WHAT THE EXERCISE ASKS - Omit the pictures and retype only the lines from the one containing "You are a computer-use agent." through the end of the listing, both ends included.
BEGIN MATERIAL FOR THIS TASK
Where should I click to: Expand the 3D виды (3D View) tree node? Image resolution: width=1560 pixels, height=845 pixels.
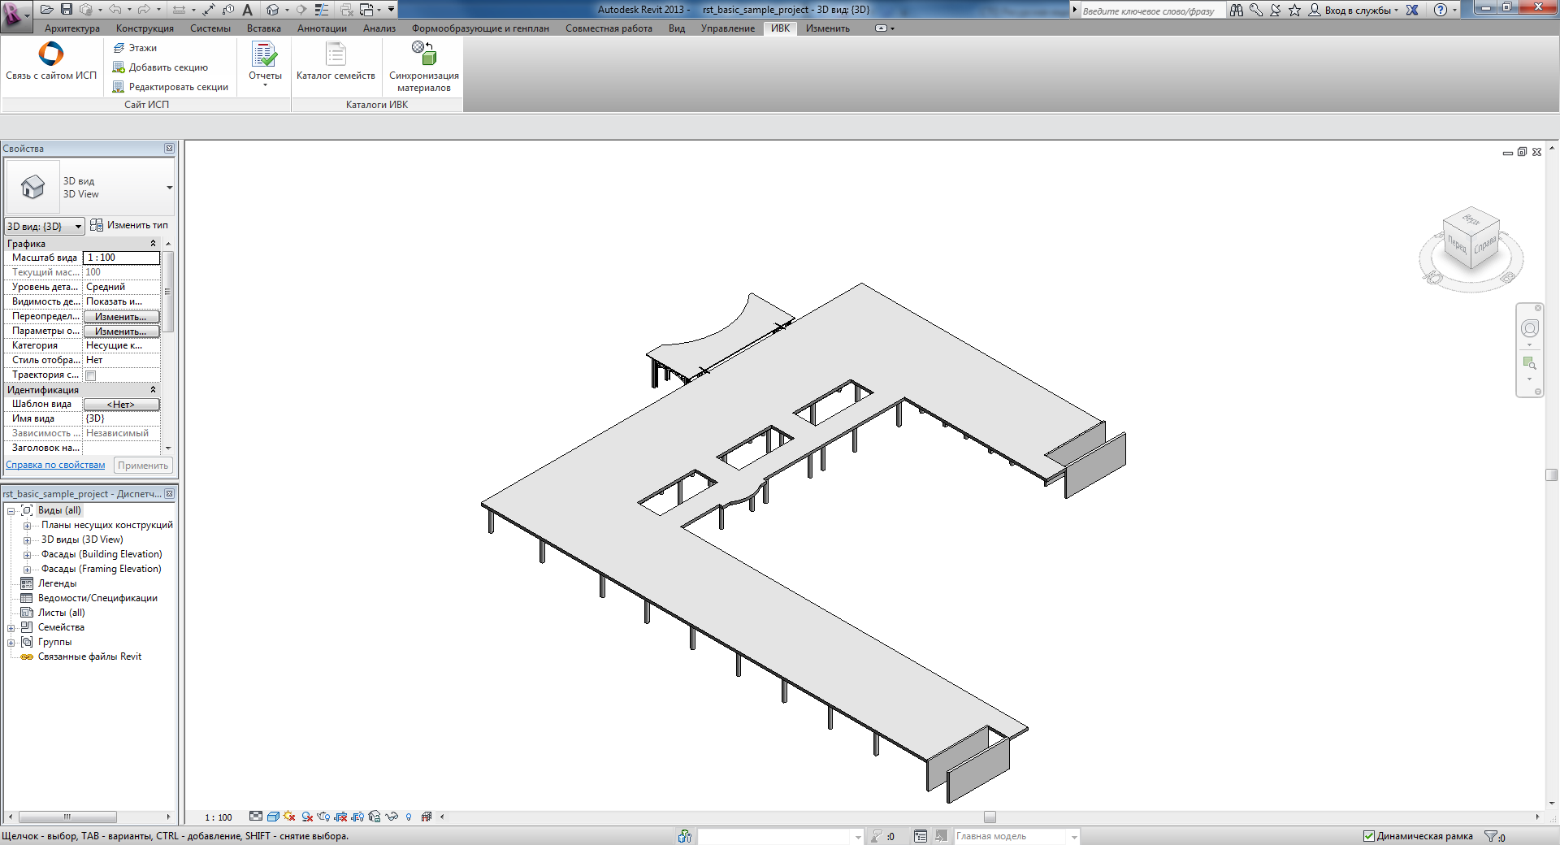(x=27, y=540)
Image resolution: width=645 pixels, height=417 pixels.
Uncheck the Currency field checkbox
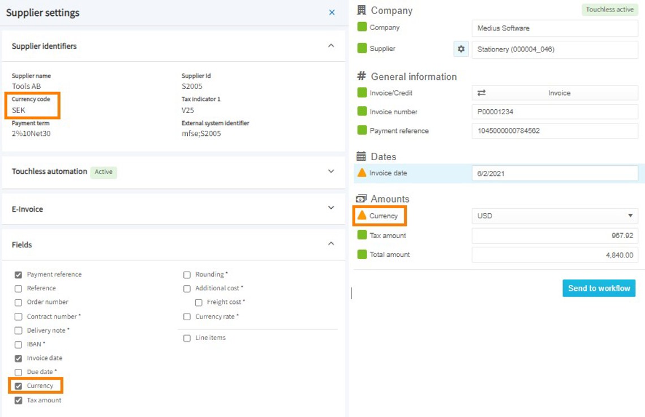click(19, 386)
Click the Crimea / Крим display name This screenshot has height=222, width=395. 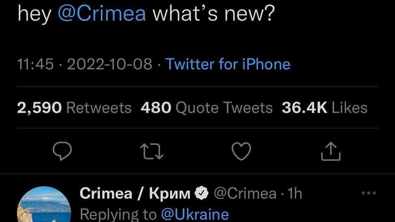[x=135, y=194]
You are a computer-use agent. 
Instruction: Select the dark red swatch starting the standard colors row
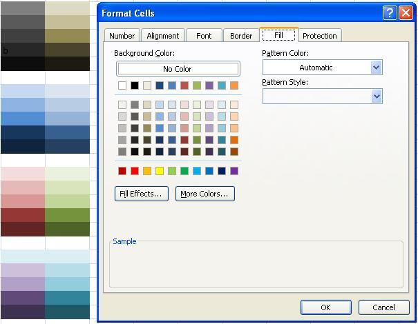[122, 171]
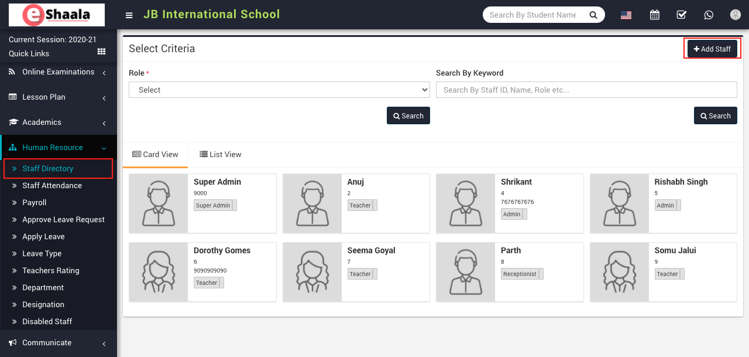The width and height of the screenshot is (749, 357).
Task: Open the task checklist icon
Action: [x=681, y=15]
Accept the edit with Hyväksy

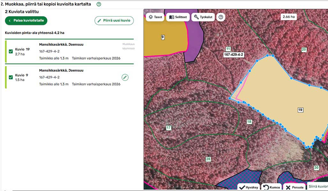click(248, 187)
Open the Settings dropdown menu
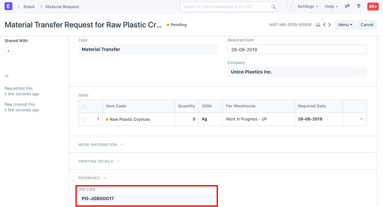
END MATERIAL FOR THIS TASK
YOUR RESPONSE -
You are a computer-use agent. 
Instruction: Select the dark red swatch starting the standard colors row
[122, 171]
The width and height of the screenshot is (749, 357).
Task: Open the task checklist icon
Action: [x=681, y=15]
Accept the edit with Hyväksy

click(248, 187)
Open the Settings dropdown menu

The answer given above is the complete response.